_Goal of the exercise_:
Your answer should be each line of the entries that contains the word "monitor", copied in full.
======== Supplied material ========
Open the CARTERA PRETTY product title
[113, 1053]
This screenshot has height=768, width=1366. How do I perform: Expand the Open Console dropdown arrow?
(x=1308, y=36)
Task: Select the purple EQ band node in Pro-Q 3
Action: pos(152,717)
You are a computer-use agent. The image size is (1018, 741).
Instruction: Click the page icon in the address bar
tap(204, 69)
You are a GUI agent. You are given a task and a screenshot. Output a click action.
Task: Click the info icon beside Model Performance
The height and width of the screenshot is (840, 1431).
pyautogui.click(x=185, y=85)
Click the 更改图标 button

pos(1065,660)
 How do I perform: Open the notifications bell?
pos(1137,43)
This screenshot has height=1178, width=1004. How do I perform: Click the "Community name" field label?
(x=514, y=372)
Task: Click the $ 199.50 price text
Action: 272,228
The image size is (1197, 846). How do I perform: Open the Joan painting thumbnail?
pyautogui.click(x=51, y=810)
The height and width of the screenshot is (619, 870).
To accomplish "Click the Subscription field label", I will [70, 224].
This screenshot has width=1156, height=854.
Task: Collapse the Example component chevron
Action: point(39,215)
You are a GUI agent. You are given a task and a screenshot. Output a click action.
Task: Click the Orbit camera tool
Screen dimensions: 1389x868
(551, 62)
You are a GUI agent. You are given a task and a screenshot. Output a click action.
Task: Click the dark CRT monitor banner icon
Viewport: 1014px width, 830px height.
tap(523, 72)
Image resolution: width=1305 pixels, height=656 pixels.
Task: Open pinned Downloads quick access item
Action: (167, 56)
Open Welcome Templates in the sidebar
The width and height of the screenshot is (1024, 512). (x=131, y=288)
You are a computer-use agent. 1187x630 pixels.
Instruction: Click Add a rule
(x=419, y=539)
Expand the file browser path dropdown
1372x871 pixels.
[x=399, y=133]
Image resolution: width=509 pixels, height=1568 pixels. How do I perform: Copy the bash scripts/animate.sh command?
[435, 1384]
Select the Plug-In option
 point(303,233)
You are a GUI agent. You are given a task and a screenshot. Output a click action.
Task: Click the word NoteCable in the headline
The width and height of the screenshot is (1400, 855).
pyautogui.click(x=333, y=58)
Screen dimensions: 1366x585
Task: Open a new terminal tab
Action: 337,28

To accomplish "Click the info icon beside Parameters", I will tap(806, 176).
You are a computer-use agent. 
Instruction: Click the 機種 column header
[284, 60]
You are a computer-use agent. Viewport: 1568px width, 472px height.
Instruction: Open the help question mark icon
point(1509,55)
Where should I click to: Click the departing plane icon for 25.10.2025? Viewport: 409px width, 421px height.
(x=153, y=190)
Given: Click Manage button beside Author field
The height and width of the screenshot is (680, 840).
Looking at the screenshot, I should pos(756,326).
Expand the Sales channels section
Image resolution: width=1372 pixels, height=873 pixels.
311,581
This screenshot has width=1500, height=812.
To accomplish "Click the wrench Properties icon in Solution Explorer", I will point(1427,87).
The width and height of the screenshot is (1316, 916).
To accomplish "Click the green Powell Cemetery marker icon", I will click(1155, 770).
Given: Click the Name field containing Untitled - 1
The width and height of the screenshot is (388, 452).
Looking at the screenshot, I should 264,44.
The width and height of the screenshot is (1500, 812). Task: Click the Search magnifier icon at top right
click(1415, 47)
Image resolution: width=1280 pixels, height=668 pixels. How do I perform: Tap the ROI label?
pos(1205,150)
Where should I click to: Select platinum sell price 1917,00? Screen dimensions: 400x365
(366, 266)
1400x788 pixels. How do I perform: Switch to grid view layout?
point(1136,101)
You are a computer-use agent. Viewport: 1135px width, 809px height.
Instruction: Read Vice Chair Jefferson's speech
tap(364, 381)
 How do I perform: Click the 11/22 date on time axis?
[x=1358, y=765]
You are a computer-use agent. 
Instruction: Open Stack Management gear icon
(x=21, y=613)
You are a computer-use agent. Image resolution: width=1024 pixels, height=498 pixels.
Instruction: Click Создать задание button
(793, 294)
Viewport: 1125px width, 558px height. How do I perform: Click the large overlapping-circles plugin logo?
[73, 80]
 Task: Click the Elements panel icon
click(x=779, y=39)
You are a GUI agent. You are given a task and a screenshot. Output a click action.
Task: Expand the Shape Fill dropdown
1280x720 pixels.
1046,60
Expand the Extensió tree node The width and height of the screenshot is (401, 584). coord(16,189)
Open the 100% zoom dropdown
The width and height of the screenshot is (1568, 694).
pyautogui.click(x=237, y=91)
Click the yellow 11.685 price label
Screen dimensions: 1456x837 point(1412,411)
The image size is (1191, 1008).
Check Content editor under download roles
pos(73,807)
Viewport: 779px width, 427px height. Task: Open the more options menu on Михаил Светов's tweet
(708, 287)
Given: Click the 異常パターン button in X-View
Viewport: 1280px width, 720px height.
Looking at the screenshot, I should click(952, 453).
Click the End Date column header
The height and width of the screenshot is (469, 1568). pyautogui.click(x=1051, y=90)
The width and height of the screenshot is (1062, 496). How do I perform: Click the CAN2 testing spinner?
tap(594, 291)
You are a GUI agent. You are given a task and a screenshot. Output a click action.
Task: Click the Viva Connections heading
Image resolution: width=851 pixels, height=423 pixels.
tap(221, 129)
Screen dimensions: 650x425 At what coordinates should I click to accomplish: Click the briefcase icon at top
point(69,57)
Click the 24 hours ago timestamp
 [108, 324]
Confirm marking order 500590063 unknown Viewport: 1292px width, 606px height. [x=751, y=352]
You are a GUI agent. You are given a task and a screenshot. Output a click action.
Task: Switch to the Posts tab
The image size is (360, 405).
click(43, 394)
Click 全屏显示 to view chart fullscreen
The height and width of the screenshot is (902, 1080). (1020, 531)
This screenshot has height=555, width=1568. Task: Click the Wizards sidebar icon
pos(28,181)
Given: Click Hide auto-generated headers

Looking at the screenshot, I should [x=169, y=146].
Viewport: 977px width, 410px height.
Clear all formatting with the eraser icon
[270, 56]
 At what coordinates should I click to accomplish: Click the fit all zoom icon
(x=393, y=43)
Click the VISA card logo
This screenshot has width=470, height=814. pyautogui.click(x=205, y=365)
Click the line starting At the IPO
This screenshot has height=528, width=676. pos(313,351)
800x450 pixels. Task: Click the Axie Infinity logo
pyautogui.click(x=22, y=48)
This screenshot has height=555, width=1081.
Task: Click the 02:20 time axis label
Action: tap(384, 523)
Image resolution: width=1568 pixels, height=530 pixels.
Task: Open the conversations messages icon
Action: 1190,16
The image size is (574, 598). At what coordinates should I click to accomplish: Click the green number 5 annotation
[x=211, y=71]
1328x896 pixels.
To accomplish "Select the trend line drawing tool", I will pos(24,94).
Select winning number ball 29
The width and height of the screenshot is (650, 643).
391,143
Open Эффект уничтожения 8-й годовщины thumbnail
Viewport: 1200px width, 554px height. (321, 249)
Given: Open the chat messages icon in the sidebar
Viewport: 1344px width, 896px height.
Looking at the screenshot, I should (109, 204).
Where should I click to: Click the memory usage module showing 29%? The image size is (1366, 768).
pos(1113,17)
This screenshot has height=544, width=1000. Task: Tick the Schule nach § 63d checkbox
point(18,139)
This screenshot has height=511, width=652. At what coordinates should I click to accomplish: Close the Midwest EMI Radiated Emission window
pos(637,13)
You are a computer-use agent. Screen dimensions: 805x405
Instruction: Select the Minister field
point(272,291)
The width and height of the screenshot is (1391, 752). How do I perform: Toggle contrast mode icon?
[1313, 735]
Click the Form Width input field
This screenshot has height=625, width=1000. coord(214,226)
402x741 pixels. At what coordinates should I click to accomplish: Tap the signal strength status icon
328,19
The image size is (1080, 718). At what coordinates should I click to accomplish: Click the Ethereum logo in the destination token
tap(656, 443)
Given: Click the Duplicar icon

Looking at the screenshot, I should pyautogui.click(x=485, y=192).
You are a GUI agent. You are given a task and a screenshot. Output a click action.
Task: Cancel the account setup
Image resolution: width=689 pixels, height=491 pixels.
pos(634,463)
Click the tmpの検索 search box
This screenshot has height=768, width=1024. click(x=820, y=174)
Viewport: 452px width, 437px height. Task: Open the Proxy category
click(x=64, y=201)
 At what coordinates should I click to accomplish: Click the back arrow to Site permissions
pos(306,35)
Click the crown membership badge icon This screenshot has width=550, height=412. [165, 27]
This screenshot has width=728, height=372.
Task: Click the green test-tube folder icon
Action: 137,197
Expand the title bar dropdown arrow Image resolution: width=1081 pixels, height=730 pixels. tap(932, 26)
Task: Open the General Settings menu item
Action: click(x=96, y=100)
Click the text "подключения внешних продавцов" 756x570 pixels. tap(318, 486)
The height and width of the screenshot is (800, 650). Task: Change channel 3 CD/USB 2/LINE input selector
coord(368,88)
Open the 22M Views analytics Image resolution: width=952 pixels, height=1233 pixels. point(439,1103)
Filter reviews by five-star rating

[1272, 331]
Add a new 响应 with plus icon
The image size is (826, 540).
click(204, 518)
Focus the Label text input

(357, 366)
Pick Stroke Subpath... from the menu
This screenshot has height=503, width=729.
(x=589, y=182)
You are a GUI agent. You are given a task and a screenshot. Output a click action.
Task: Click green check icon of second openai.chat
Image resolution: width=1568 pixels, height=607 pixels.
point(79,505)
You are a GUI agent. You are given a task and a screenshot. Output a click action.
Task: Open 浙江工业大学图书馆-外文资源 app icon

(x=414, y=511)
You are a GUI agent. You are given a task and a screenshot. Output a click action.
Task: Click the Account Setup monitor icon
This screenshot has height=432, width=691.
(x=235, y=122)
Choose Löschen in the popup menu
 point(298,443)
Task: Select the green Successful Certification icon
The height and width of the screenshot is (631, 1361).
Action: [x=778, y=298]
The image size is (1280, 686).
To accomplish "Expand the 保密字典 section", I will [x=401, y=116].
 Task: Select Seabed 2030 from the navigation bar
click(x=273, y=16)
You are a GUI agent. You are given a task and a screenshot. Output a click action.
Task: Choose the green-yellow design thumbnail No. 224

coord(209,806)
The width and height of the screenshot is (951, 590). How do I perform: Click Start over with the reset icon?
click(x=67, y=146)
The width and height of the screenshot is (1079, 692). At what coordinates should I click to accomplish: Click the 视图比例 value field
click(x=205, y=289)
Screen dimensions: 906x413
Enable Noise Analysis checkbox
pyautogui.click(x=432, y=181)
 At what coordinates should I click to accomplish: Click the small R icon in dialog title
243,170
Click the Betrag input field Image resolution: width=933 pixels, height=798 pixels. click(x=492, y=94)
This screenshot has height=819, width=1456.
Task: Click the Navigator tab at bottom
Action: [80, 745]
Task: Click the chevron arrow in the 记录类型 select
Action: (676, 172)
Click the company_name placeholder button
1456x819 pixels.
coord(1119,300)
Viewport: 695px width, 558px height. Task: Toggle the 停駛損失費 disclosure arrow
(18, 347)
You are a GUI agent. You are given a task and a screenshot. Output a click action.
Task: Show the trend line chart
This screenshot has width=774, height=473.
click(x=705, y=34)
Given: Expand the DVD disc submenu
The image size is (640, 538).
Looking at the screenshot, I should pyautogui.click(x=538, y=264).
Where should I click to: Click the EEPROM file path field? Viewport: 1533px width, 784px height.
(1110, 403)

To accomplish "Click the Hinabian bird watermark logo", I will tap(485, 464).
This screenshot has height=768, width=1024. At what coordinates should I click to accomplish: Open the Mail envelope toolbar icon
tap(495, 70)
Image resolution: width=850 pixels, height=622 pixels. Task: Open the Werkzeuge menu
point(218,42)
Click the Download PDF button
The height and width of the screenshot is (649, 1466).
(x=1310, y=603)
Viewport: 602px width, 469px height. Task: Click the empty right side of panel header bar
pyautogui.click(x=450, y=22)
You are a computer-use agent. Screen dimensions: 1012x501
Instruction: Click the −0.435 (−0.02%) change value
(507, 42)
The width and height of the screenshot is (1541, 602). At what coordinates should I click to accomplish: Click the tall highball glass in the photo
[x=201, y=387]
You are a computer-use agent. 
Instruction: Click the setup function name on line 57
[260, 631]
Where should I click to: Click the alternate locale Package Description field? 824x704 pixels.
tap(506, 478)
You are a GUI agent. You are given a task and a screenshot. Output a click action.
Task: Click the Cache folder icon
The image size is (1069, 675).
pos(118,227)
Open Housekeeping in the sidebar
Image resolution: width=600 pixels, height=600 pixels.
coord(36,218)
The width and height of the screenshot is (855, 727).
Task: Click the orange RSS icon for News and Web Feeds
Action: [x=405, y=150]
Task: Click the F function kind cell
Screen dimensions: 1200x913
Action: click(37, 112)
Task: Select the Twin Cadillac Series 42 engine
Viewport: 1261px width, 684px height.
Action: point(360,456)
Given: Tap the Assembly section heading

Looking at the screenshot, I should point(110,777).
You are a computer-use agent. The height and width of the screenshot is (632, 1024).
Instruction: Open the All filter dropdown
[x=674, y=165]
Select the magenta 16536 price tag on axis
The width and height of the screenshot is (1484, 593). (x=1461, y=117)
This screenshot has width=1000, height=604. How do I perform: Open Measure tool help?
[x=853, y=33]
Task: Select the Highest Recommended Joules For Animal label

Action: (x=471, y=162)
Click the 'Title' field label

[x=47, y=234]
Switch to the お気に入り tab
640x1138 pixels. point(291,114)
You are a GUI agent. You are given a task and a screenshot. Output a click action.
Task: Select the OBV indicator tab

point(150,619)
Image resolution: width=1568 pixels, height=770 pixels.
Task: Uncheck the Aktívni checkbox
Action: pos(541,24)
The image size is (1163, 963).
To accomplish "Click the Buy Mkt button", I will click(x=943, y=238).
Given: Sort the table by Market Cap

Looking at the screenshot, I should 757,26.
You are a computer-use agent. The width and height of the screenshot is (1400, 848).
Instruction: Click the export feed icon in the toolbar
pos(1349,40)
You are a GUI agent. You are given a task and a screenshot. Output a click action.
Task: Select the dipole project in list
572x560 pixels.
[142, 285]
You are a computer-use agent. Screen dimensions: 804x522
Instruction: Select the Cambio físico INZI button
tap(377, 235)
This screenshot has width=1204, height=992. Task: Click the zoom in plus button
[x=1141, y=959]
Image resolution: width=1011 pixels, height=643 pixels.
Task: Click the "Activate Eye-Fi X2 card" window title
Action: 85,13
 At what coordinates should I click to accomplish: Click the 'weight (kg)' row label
========
_Answer for the task_:
Task: Click the dark CRT monitor banner icon
Task: Click the Account Setup monitor icon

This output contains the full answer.